Bu sebeple bir yerdeki ağaçların kesilmesine karşılık olarak bir başka yere ağaç dikilmesine geldiğinde iklim açısından nötr kalmamız gerekiyor. Yani Taksim Gezi Parkı'ndaki ağaçları kesip bunun yerine Karadeniz kıyısında ek 10,000 ağaç dikmek iklim açısından kaybettiklerimizin diyeti olarak görülüp kabul edilebilir. Ancak, şehir içindeki bir parkı yok edip onun yerine beton bir yapılaşmaya gitmek şehrin ısı adası özelliğini kötüye götürerek şehirde hem yaz hem de kış sıcaklıklarının artmasına neden olacaktır. Sırf bu sebep bile şehir içindeki tüm yeşil alanları oldukları gibi korumamız için yeterli bir sebeptir.

Londra geçtiğimiz günlerde Heatrow Havaalanı'nın genişletilmesini görüştü. Uzun süren tartışmalar sonunda uzun vadede hava yolu taşımacılığının iklim değişikliği ve yakıt fiyatlarındaki artışa bağlı olarak azalmaya başlayacağı düşünülerek havaalanının büyütülmemesine karar verildi. Aynı günlerde İstanbul'un kuzeyinde üçüncü bir havaalanı yapılmasına karar verilerek çalışmalara başlandı. Bu kararın inşaat sektörüne faydası tartışılmaz ama öncelikle bu inşaat sırasında kesilecek iki milyondan fazla ağacın, sonra da inşaat sırasında kullanılacak tonlarca çimento üretiminden kaynaklı karbondioksidin iklime yapacağı etki yadsınamaz. Bunun önümüzdeki birkaç sene için ekonomimize katkısı olabilir, ama İstanbul'un iklimini ve tatlı su kaynaklarını uzun vadede kötü etkileyeceği neredeyse kesindir.

Benzer şekilde İstanbul'un trafik sorununun çözümü, toplu taşımanın kalitesinin arttırılması ve özendirilmesi dururken üçüncü köprü ve çevre yolu yapımı ile binlerce ağaç kesilmesini çevreci bir çözüm olarak görmek mümkün değildir. İstanbul'un kuzey kesimi şehrin yaşanılır olmaktan çıkmasını engelleyen son desteklerdir. Burada bir çevre yolu ve havaalanı yapmak gereksiz olmasının yanında İstanbul'u uzun vadede yaşanmaz hale getirecektir.

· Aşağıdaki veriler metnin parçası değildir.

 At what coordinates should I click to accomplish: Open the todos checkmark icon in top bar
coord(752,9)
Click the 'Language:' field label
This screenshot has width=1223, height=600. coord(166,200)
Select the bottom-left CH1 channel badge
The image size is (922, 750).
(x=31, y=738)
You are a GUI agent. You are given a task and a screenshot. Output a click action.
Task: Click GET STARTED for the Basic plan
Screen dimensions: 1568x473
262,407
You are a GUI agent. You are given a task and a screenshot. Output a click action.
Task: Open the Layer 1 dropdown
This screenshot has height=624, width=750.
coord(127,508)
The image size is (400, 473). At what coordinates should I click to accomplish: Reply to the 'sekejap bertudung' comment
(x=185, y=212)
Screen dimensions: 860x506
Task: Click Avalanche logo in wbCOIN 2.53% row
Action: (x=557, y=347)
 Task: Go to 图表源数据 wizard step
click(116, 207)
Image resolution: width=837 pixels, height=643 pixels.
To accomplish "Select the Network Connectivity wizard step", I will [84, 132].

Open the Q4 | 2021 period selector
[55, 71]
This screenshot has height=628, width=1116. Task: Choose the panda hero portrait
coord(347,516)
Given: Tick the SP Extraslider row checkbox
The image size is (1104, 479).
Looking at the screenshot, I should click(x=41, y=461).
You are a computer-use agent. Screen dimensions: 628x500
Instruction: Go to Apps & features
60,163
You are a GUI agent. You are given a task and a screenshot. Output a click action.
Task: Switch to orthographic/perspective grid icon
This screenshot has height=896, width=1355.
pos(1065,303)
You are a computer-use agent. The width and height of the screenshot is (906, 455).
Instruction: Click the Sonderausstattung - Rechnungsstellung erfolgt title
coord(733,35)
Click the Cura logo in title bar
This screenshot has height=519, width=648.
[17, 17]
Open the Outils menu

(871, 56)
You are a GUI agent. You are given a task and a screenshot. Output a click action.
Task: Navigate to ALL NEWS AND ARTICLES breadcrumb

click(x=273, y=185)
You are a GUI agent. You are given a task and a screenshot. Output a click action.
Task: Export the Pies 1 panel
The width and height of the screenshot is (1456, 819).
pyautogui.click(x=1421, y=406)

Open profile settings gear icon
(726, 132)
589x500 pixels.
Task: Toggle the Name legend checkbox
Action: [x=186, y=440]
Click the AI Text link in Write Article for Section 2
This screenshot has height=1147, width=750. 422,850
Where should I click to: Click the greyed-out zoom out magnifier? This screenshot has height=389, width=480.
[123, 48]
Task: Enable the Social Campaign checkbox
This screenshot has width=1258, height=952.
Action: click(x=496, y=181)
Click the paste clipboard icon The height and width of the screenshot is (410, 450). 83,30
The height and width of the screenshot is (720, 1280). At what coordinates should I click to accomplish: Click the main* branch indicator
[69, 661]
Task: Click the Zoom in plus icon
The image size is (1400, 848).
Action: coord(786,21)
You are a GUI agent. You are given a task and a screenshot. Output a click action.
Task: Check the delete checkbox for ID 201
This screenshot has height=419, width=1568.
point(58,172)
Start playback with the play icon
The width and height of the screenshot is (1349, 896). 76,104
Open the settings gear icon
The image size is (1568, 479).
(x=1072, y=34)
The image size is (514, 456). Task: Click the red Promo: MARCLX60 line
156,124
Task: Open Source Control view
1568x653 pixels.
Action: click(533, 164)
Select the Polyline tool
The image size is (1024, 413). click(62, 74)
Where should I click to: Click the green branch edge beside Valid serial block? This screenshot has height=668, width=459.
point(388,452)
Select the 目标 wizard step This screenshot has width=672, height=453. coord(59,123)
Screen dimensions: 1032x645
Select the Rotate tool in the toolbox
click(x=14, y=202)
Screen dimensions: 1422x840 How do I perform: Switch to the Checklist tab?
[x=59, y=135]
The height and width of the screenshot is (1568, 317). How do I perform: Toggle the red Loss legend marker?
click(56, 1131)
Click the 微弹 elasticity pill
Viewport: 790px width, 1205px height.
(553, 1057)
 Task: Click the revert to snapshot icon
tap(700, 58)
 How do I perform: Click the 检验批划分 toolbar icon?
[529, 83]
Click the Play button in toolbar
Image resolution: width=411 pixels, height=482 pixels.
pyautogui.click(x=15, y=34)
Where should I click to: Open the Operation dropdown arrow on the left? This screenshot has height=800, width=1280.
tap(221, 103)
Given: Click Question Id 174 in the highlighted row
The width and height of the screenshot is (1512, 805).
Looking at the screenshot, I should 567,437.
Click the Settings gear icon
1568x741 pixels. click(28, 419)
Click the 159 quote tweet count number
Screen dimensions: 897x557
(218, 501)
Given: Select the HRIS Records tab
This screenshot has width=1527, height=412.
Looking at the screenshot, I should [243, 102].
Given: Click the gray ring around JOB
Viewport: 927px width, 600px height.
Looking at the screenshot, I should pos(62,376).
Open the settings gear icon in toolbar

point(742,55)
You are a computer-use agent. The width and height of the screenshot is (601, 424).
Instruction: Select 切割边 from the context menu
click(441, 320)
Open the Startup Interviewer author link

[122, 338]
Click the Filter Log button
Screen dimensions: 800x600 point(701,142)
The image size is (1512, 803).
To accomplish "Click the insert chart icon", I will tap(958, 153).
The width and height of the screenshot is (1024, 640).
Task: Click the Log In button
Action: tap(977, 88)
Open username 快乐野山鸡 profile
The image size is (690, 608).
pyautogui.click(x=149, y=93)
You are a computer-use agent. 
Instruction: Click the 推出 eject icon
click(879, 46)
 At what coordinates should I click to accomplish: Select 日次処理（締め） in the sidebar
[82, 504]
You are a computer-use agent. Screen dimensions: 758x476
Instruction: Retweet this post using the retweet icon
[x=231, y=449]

Biliyorum hepimiz saatlerimizi köprü trafiğinde geçiriyoruz ve bunun azalması için neredeyse her şeyi yapmaya hazırız. Ama madem her şeyi yapmaya hazırız, bunun yolu üçüncü köprüye “evet” demektense toplu taşımaya “evet” demekten geçiyor. 

Yazının yayınlanmış halini EKOIQ Temmuz 2013 sayısında bulabilirsiniz.